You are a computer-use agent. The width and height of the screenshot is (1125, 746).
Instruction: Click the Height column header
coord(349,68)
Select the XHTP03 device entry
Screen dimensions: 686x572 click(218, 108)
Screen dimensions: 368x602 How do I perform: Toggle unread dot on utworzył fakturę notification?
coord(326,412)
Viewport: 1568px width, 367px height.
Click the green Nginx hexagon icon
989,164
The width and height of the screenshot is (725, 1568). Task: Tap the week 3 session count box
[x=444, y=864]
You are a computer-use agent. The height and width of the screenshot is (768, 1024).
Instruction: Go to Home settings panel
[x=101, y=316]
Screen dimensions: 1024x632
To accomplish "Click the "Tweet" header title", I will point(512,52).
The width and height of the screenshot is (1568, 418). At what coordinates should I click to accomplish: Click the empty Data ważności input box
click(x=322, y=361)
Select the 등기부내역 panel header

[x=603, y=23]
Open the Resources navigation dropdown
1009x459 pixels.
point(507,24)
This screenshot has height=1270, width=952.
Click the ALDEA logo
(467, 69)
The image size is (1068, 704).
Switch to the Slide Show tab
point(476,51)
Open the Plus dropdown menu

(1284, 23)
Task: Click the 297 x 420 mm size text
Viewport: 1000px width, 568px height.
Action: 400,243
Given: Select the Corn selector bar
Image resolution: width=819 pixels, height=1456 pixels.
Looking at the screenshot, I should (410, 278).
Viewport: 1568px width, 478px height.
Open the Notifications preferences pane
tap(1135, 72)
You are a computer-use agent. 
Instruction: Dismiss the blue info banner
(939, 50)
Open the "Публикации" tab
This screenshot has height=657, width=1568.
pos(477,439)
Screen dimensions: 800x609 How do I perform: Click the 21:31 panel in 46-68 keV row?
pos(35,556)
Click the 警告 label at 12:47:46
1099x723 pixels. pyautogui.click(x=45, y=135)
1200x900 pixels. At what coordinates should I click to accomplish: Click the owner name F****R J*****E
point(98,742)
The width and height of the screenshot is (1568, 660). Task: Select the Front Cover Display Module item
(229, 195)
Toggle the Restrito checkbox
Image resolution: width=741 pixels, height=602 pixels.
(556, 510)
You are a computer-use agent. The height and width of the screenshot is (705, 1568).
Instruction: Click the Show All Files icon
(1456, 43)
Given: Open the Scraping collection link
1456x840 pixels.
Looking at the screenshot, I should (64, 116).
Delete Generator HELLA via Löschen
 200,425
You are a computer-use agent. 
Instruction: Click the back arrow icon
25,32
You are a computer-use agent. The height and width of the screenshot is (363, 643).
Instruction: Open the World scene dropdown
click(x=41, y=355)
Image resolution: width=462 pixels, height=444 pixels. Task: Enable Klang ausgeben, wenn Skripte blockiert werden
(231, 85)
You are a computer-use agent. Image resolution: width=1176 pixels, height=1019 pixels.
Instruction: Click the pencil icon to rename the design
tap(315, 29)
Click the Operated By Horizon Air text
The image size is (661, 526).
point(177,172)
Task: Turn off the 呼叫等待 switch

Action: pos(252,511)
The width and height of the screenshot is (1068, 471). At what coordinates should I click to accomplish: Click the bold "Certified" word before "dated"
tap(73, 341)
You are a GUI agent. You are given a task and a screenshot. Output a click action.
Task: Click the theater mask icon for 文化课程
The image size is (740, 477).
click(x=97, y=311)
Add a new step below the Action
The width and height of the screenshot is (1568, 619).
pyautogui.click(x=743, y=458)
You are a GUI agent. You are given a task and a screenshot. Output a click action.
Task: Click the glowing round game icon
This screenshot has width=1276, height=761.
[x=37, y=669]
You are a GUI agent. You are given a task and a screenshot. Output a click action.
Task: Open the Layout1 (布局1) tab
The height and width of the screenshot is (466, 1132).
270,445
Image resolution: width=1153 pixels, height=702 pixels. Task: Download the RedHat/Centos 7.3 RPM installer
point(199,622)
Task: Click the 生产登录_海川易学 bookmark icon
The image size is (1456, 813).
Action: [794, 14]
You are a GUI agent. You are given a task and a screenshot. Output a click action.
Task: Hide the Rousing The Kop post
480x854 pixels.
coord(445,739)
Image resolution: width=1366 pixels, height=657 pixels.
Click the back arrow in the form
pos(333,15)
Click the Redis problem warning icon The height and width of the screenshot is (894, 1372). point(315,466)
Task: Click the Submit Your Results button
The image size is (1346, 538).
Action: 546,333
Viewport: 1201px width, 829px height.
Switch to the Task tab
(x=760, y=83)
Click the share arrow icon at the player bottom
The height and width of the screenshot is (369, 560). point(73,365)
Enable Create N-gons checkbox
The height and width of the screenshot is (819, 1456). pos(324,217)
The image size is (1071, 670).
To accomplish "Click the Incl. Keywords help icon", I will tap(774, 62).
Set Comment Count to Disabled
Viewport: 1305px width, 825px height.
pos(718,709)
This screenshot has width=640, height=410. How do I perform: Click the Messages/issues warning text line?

Task statement —
Retype the lines from the one containing "Click the share" to the last line above. Change nothing and include no others.

Exercise answer —
Click the share arrow icon at the player bottom
The height and width of the screenshot is (369, 560). point(73,365)
Enable Create N-gons checkbox
The height and width of the screenshot is (819, 1456). pos(324,217)
The image size is (1071, 670).
To accomplish "Click the Incl. Keywords help icon", I will tap(774, 62).
Set Comment Count to Disabled
Viewport: 1305px width, 825px height.
pos(718,709)
This screenshot has width=640, height=410. How do I perform: Click the Messages/issues warning text line?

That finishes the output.